Rob Arcand in conversation with Nick Dwyer about his documentary, A Century in Sound.
In the years before publishing his first novel, 1979’s Hear the Wind Sing, Haruki Murakami ran a jazz bar. The Japanese writer met his wife, Yoko, in the early 1970s, and as students at Waseda University in Tokyo, the pair opened Peter Cat, a small establishment that served coffee by day, as well as food and drinks each night.
Named for their pet cat Peter, the café hosted live jazz performances and played music from the vast collection of around ten thousand vinyl records for which Murakami is partly known today. Only slightly lesser known than Murakami’s record collection (which continues to circulate widely in the form of multiple popular playlists), Peter Cat has developed a sprawling mythology of its own in recent years. In 2014, Harper’s sent the essayist Aaron Gilbreath to Tokyo in search of the café’s original location, and the bar has been the subject of various blog posts, Reddit threads, TikTok explainers, and even brick-and-mortar imitators as Japanese consumer culture has continued to saturate the West.
Bars like Murakami’s, which treat the act of listening to music in a social setting as a near-spiritual experience in itself, have a rich history in Japan, where they’ve been part of the cultural landscape for more than a hundred years. Yet only recently have these clubs—known throughout the nation as “ongaku kissas,” or “music cafés”—also become popular in North America and Europe.
These “listening bars,” as they’ve been dubbed in the West, claim to offer a listening experience like no other, providing a space for hi-fi enthusiasts to enjoy records together on really excellent high-end gear.
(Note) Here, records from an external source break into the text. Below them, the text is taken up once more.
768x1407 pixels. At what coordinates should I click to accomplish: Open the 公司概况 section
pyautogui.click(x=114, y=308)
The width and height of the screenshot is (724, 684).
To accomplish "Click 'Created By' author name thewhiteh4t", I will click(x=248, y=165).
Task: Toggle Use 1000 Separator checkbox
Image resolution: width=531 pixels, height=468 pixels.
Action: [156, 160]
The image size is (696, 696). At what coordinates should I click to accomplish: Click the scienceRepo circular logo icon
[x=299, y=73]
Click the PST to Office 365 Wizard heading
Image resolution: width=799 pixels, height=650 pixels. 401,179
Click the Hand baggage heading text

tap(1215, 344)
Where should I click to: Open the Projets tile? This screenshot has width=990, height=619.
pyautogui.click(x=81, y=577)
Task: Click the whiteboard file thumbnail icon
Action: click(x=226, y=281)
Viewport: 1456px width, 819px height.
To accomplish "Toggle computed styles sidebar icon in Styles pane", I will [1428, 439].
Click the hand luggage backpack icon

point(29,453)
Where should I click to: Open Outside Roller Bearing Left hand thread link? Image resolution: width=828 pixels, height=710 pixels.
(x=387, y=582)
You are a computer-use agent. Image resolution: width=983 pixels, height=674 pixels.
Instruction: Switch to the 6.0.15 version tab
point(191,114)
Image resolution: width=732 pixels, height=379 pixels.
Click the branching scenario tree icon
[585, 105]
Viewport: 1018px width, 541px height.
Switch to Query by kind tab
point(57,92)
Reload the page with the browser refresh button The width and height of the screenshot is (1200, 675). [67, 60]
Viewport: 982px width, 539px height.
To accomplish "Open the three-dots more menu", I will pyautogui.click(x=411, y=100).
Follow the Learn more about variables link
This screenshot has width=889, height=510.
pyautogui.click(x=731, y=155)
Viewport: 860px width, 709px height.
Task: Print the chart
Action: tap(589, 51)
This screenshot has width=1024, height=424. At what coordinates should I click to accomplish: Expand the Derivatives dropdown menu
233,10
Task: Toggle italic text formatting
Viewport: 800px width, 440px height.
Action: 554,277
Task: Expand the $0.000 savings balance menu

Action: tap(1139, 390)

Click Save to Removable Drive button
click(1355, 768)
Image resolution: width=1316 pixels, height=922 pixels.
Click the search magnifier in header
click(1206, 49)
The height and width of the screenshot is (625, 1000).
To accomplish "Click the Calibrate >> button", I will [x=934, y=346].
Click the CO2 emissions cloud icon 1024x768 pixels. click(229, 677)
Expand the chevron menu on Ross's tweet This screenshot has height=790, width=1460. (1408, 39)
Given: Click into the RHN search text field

Spots like Shibuya Hi-Fi in New York, Jazu in London, and Bar Neiro in Berlin have become prominent destinations for this new kind of audiophile experience, pairing gourmet food and expensive whiskeys with a hushed atmosphere that allows patrons to get lost in the music.
Is Japan’s “kissa” culture fated to become a fleeting trend in the West, where an emphasis on luxury threatens to smother the form’s homespun roots?
While some North American establishments are committed to recreating the Japanese experience as seamlessly as possible, others play fast and loose with their interpretations, opening spaces that bear little resemblance to their spiritual ancestors. For these new establishments, concerns about the public’s changing relationship to music—from streaming platforms and their consequences to the consolidation and monopolization of live performance—have replaced questions of mere access to the hi-fi systems and the Western classical, jazz, and rock records whose scarcity kickstarted the “ongaku kissa” form in Japan. But what responsibility do these new establishments have to honor their Japanese history? Is Japan’s “kissa” culture fated to become a fleeting trend in the West, where an emphasis on luxury threatens to smother the form’s homespun roots?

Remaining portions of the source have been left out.